(Task requirements) Could you retype all of the entries below word for word?
[Material for this exercise — start]
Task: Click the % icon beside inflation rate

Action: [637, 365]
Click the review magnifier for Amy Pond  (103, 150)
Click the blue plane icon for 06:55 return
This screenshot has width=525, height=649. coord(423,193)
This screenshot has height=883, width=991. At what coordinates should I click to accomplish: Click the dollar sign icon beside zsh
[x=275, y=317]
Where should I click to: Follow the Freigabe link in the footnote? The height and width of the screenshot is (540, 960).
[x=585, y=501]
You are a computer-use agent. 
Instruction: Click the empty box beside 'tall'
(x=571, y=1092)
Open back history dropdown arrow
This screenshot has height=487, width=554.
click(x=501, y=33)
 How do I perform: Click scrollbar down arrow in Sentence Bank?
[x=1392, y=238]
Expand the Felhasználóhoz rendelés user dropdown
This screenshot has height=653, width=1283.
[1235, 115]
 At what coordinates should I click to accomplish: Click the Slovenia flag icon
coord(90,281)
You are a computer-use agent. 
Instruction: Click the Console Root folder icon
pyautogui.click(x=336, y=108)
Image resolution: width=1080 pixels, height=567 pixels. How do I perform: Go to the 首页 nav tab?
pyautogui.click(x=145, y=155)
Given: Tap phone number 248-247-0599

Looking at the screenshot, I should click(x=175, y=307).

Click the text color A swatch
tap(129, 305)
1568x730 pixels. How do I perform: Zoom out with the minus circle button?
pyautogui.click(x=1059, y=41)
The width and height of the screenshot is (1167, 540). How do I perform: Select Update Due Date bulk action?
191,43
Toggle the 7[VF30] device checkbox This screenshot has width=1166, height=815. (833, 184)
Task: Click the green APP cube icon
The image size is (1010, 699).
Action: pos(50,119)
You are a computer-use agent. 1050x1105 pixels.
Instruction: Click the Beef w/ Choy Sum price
[Material for this exercise — finish]
(Solution to this exercise)
Task: Click the % icon beside inflation rate

Action: [637, 365]
Click the review magnifier for Amy Pond  (103, 150)
Click the blue plane icon for 06:55 return
This screenshot has width=525, height=649. coord(423,193)
This screenshot has height=883, width=991. At what coordinates should I click to accomplish: Click the dollar sign icon beside zsh
[x=275, y=317]
Where should I click to: Follow the Freigabe link in the footnote? The height and width of the screenshot is (540, 960).
[x=585, y=501]
You are a computer-use agent. 
Instruction: Click the empty box beside 'tall'
(x=571, y=1092)
Open back history dropdown arrow
This screenshot has height=487, width=554.
click(x=501, y=33)
 How do I perform: Click scrollbar down arrow in Sentence Bank?
[x=1392, y=238]
Expand the Felhasználóhoz rendelés user dropdown
This screenshot has height=653, width=1283.
[1235, 115]
 At what coordinates should I click to accomplish: Click the Slovenia flag icon
coord(90,281)
You are a computer-use agent. 
Instruction: Click the Console Root folder icon
pyautogui.click(x=336, y=108)
Image resolution: width=1080 pixels, height=567 pixels. How do I perform: Go to the 首页 nav tab?
pyautogui.click(x=145, y=155)
Given: Tap phone number 248-247-0599

Looking at the screenshot, I should click(x=175, y=307).

Click the text color A swatch
tap(129, 305)
1568x730 pixels. How do I perform: Zoom out with the minus circle button?
pyautogui.click(x=1059, y=41)
The width and height of the screenshot is (1167, 540). How do I perform: Select Update Due Date bulk action?
191,43
Toggle the 7[VF30] device checkbox This screenshot has width=1166, height=815. (833, 184)
Task: Click the green APP cube icon
The image size is (1010, 699).
Action: pos(50,119)
You are a computer-use agent. 1050x1105 pixels.
Instruction: Click the Beef w/ Choy Sum price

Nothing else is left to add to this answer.